V – HOTEL HISTÓRICO: instalado em edificação preservada em sua forma original ou restaurada, ou ainda que tenha sido palco de fatos histórico-culturais de importância reconhecida; 3 a 5 estrelas

“Entende-se como fatos histórico-culturais, aqueles tidos como relevantes pela memória popular, independentemente de quando ocorreram, podendo o reconhecimento ser formal por parte do Estado brasileiro, ou informal, com base no conhecimento público ou em estudos acadêmicos.”

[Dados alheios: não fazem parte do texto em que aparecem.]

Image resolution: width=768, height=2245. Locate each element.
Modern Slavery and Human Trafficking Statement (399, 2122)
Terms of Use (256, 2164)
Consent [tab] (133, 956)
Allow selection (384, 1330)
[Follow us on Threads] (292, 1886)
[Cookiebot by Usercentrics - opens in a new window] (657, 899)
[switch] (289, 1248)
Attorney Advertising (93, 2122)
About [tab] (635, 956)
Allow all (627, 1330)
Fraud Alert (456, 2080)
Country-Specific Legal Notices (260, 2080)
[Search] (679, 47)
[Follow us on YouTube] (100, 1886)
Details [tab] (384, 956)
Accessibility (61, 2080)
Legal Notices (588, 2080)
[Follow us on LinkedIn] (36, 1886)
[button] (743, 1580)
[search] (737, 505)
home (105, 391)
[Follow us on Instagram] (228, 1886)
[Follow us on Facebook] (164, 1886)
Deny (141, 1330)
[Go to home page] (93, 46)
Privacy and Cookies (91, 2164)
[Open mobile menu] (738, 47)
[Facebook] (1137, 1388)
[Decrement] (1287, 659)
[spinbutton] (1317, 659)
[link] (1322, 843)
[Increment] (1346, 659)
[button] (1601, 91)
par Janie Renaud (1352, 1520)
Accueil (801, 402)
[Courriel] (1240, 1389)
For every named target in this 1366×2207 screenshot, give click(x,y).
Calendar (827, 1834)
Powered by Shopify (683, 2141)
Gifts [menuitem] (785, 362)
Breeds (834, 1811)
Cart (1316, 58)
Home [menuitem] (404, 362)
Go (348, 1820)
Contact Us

VI – POUSADA: empreendimento de característica horizontal, composto de no máximo 30 unidades habitacionais e 90 leitos, com serviços de recepção, alimentação e alojamento temporário, podendo ser em prédio único com até três pavimentos, ou contar com chalés ou bangalôs; 1 a 5 estrelas


VII – FLAT/APART-HOTEL: constituído por unidades habitacionais que disponham de dormitório, banheiro, sala e cozinha equipada, em edifício com administração e comercialização integradas, que possua serviço de recepção, limpeza e arrumação. 3 a 5 estrelas


VIII – HOSTEL: apesar desta categoria não ser citada pela Portaria acima, já temos muitos hostels espalhados pelo Brasil e por isso achamos necessária sua inclusão. Este tipo de empreendimento caracteriza-se, principalmente, pelo baixo valor da diária, hóspedes majoritariamente jovens e quartos compartilhados (apesar de a maioria dos hostels oferecem também opções de suítes ou quartos duplos).
Agora cabe a você que vai viajar, escolher onde ficar, hotel ou pousada?